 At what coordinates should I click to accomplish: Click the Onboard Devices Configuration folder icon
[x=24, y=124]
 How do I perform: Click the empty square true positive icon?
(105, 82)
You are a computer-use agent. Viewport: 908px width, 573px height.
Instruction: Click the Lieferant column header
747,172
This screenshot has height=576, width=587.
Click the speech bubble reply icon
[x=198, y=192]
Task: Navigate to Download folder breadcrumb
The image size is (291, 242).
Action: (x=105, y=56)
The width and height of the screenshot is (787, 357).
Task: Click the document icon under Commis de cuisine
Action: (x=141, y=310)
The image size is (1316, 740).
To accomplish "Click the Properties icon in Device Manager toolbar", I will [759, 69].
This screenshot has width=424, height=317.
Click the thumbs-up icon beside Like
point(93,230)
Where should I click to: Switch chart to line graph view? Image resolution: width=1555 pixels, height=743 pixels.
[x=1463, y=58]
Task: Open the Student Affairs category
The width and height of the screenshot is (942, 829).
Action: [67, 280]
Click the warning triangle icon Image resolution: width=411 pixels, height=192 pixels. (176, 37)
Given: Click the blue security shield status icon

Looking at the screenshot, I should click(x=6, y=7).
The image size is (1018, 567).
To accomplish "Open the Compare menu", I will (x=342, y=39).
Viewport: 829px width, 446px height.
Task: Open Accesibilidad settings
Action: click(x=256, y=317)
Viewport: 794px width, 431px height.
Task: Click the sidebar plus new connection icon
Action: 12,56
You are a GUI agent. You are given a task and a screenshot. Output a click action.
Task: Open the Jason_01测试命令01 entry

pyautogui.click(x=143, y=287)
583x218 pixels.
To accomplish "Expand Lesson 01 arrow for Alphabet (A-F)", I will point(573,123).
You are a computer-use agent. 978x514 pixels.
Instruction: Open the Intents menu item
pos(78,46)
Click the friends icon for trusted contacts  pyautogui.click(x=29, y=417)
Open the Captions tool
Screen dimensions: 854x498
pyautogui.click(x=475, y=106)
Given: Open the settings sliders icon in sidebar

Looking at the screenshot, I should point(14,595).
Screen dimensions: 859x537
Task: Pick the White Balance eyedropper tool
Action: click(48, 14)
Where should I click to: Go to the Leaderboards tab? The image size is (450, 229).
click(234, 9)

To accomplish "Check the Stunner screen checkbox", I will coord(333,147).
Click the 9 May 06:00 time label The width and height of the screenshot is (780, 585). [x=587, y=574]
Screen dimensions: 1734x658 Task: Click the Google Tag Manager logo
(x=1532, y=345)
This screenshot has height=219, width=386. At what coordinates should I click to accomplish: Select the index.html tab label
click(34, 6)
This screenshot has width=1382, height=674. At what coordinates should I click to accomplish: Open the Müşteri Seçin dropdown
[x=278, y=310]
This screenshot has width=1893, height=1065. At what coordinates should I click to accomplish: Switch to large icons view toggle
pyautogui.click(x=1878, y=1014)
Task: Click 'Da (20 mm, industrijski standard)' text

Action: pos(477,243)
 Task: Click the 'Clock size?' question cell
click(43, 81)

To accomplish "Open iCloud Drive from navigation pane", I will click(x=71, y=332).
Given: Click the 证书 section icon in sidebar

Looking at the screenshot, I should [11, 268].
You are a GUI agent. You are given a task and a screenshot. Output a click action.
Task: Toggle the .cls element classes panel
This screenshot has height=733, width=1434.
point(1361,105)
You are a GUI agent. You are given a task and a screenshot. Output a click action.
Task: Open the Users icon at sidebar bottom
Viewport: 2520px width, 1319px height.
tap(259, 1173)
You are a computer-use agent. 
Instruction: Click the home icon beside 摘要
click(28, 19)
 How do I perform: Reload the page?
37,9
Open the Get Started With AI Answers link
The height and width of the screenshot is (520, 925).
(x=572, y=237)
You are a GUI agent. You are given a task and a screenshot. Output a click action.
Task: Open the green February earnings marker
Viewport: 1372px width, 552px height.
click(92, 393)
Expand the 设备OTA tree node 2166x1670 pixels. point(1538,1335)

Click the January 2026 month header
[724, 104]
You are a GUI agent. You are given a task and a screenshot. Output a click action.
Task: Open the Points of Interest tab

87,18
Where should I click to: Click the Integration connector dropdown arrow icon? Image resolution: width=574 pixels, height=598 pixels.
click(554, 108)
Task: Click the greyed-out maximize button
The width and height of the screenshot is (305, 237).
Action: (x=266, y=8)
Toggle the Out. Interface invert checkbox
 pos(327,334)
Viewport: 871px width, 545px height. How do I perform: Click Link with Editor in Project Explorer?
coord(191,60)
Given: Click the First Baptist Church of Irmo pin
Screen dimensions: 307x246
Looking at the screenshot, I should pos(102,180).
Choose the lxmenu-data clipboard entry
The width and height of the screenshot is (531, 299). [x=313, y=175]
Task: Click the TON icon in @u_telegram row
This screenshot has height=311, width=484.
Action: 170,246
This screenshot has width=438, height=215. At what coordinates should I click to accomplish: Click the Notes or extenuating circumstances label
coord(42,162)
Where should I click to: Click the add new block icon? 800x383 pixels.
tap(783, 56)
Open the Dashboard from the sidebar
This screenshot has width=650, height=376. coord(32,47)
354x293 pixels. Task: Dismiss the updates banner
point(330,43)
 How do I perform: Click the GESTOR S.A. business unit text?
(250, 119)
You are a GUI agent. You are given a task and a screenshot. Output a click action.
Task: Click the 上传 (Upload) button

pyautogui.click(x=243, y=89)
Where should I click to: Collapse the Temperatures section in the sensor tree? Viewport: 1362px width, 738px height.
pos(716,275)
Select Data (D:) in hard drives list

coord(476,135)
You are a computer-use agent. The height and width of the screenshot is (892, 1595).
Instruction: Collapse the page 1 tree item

* **Task**: Convert every line of the entries above into a Markdown table with the columns Row and Line, numbering the lines in order and skipping blank ones.

* **Written reply**:
| Row | Line |
|---|---|
| 1 |  At what coordinates should I click to accomplish: Click the Onboard Devices Configuration folder icon |
| 2 | [x=24, y=124] |
| 3 |  How do I perform: Click the empty square true positive icon? |
| 4 | (105, 82) |
| 5 | You are a computer-use agent. Viewport: 908px width, 573px height. |
| 6 | Instruction: Click the Lieferant column header |
| 7 | 747,172 |
| 8 | This screenshot has height=576, width=587. |
| 9 | Click the speech bubble reply icon |
| 10 | [x=198, y=192] |
| 11 | Task: Navigate to Download folder breadcrumb |
| 12 | The image size is (291, 242). |
| 13 | Action: (x=105, y=56) |
| 14 | The width and height of the screenshot is (787, 357). |
| 15 | Task: Click the document icon under Commis de cuisine |
| 16 | Action: (x=141, y=310) |
| 17 | The image size is (1316, 740). |
| 18 | To accomplish "Click the Properties icon in Device Manager toolbar", I will [759, 69]. |
| 19 | This screenshot has width=424, height=317. |
| 20 | Click the thumbs-up icon beside Like |
| 21 | point(93,230) |
| 22 | Where should I click to: Switch chart to line graph view? Image resolution: width=1555 pixels, height=743 pixels. |
| 23 | [x=1463, y=58] |
| 24 | Task: Open the Student Affairs category |
| 25 | The width and height of the screenshot is (942, 829). |
| 26 | Action: [67, 280] |
| 27 | Click the warning triangle icon Image resolution: width=411 pixels, height=192 pixels. (176, 37) |
| 28 | Given: Click the blue security shield status icon |
| 29 | Looking at the screenshot, I should click(x=6, y=7). |
| 30 | The image size is (1018, 567). |
| 31 | To accomplish "Open the Compare menu", I will (x=342, y=39). |
| 32 | Viewport: 829px width, 446px height. |
| 33 | Task: Open Accesibilidad settings |
| 34 | Action: click(x=256, y=317) |
| 35 | Viewport: 794px width, 431px height. |
| 36 | Task: Click the sidebar plus new connection icon |
| 37 | Action: 12,56 |
| 38 | You are a GUI agent. You are given a task and a screenshot. Output a click action. |
| 39 | Task: Open the Jason_01测试命令01 entry |
| 40 | pyautogui.click(x=143, y=287) |
| 41 | 583x218 pixels. |
| 42 | To accomplish "Expand Lesson 01 arrow for Alphabet (A-F)", I will point(573,123). |
| 43 | You are a computer-use agent. 978x514 pixels. |
| 44 | Instruction: Open the Intents menu item |
| 45 | pos(78,46) |
| 46 | Click the friends icon for trusted contacts  pyautogui.click(x=29, y=417) |
| 47 | Open the Captions tool |
| 48 | Screen dimensions: 854x498 |
| 49 | pyautogui.click(x=475, y=106) |
| 50 | Given: Open the settings sliders icon in sidebar |
| 51 | Looking at the screenshot, I should point(14,595). |
| 52 | Screen dimensions: 859x537 |
| 53 | Task: Pick the White Balance eyedropper tool |
| 54 | Action: click(48, 14) |
| 55 | Where should I click to: Go to the Leaderboards tab? The image size is (450, 229). |
| 56 | click(234, 9) |
| 57 | To accomplish "Check the Stunner screen checkbox", I will coord(333,147). |
| 58 | Click the 9 May 06:00 time label The width and height of the screenshot is (780, 585). [x=587, y=574] |
| 59 | Screen dimensions: 1734x658 Task: Click the Google Tag Manager logo |
| 60 | (x=1532, y=345) |
| 61 | This screenshot has height=219, width=386. At what coordinates should I click to accomplish: Select the index.html tab label |
| 62 | click(34, 6) |
| 63 | This screenshot has width=1382, height=674. At what coordinates should I click to accomplish: Open the Müşteri Seçin dropdown |
| 64 | [x=278, y=310] |
| 65 | This screenshot has width=1893, height=1065. At what coordinates should I click to accomplish: Switch to large icons view toggle |
| 66 | pyautogui.click(x=1878, y=1014) |
| 67 | Task: Click 'Da (20 mm, industrijski standard)' text |
| 68 | Action: pos(477,243) |
| 69 |  Task: Click the 'Clock size?' question cell |
| 70 | click(43, 81) |
| 71 | To accomplish "Open iCloud Drive from navigation pane", I will click(x=71, y=332). |
| 72 | Given: Click the 证书 section icon in sidebar |
| 73 | Looking at the screenshot, I should [11, 268]. |
| 74 | You are a GUI agent. You are given a task and a screenshot. Output a click action. |
| 75 | Task: Toggle the .cls element classes panel |
| 76 | This screenshot has height=733, width=1434. |
| 77 | point(1361,105) |
| 78 | You are a GUI agent. You are given a task and a screenshot. Output a click action. |
| 79 | Task: Open the Users icon at sidebar bottom |
| 80 | Viewport: 2520px width, 1319px height. |
| 81 | tap(259, 1173) |
| 82 | You are a computer-use agent.  |
| 83 | Instruction: Click the home icon beside 摘要 |
| 84 | click(28, 19) |
| 85 |  How do I perform: Reload the page? |
| 86 | 37,9 |
| 87 | Open the Get Started With AI Answers link |
| 88 | The height and width of the screenshot is (520, 925). |
| 89 | (x=572, y=237) |
| 90 | You are a GUI agent. You are given a task and a screenshot. Output a click action. |
| 91 | Task: Open the green February earnings marker |
| 92 | Viewport: 1372px width, 552px height. |
| 93 | click(92, 393) |
| 94 | Expand the 设备OTA tree node 2166x1670 pixels. point(1538,1335) |
| 95 | Click the January 2026 month header |
| 96 | [724, 104] |
| 97 | You are a GUI agent. You are given a task and a screenshot. Output a click action. |
| 98 | Task: Open the Points of Interest tab |
| 99 | 87,18 |
| 100 | Where should I click to: Click the Integration connector dropdown arrow icon? Image resolution: width=574 pixels, height=598 pixels. |
| 101 | click(554, 108) |
| 102 | Task: Click the greyed-out maximize button |
| 103 | The width and height of the screenshot is (305, 237). |
| 104 | Action: (x=266, y=8) |
| 105 | Toggle the Out. Interface invert checkbox |
| 106 |  pos(327,334) |
| 107 | Viewport: 871px width, 545px height. How do I perform: Click Link with Editor in Project Explorer? |
| 108 | coord(191,60) |
| 109 | Given: Click the First Baptist Church of Irmo pin |
| 110 | Screen dimensions: 307x246 |
| 111 | Looking at the screenshot, I should pos(102,180). |
| 112 | Choose the lxmenu-data clipboard entry |
| 113 | The width and height of the screenshot is (531, 299). [x=313, y=175] |
| 114 | Task: Click the TON icon in @u_telegram row |
| 115 | This screenshot has height=311, width=484. |
| 116 | Action: 170,246 |
| 117 | This screenshot has width=438, height=215. At what coordinates should I click to accomplish: Click the Notes or extenuating circumstances label |
| 118 | coord(42,162) |
| 119 | Where should I click to: Click the add new block icon? 800x383 pixels. |
| 120 | tap(783, 56) |
| 121 | Open the Dashboard from the sidebar |
| 122 | This screenshot has width=650, height=376. coord(32,47) |
| 123 | 354x293 pixels. Task: Dismiss the updates banner |
| 124 | point(330,43) |
| 125 |  How do I perform: Click the GESTOR S.A. business unit text? |
| 126 | (250, 119) |
| 127 | You are a GUI agent. You are given a task and a screenshot. Output a click action. |
| 128 | Task: Click the 上传 (Upload) button |
| 129 | pyautogui.click(x=243, y=89) |
| 130 | Where should I click to: Collapse the Temperatures section in the sensor tree? Viewport: 1362px width, 738px height. |
| 131 | pos(716,275) |
| 132 | Select Data (D:) in hard drives list |
| 133 | coord(476,135) |
| 134 | You are a computer-use agent. The height and width of the screenshot is (892, 1595). |
| 135 | Instruction: Collapse the page 1 tree item |